Using filters in color inspection
The proper use of optical filters solves many color imaging problems, sometimes without a color camera.
The proper use of optical filters solves many color imaging problems, sometimes without a color camera.
By Jason Dougherty
When an inspection application requires recognition and separation of color, a decision must be made to use a system that uses either a color or monochrome camera. Many times this decision is made without truly understanding what tools are available and which system may work best. System integrators and designers will often instinctively choose a color camera because, based on personal experience and human vision, this is what seems to make the most sense.While such a system may work, basing the decision on appearance rather than looking more closely at actual performance can be a less-than-optimal solution and a disservice to the customer.

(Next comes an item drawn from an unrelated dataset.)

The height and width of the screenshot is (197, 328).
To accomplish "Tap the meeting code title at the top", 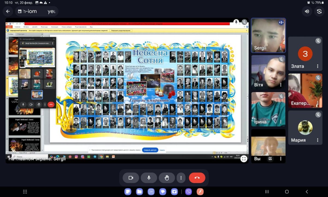I will pos(37,11).
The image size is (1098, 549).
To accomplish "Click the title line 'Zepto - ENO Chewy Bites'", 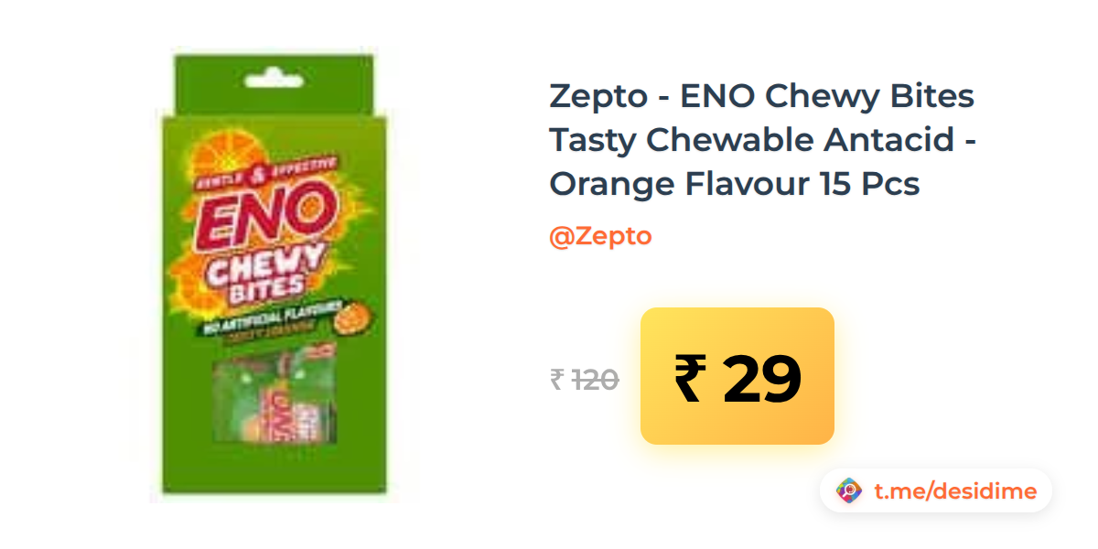I will pos(761,95).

Currently, more machine-vision applications are demanding higher frame rates at maximum resolution, as provided by state-of-the-art monochrome and linescan cameras. Monochrome cameras have a single sensor that determines gray-scale values. Each pixel on the sensor is given a numeric value based on the quantity of available light. Usually the smallest number (zero) represents black, and the largest number represents white, and in-between are varying shades of gray. Thus, these pixels are only providing information about light intensity, not color.
Ultimately, sensors used in color cameras and the way in which their pixels function are no different. Most color camera sensors require an integrated mosaic filter to determine the “color” of the subject matter. This reduces the overall resolution and light sensitivity, while increasing cost. When comparing the two, monochrome cameras, by and large, have higher resolution, better signal-to-noise ratio, increased light sensitivity, and better contrast.
As a result, the question must be asked: Is it necessary to sacrifice frames per second and at the same time filter out pixels for the benefit of capturing color images? Often the answer is “No,” but decision makers may not be aware of all of the tools that are available. Specifically, many users are not familiar with the various ways in which filters can be used to separate colors or that, compared to using a color camera, they can often be more effective, inexpensive, and also more readily available.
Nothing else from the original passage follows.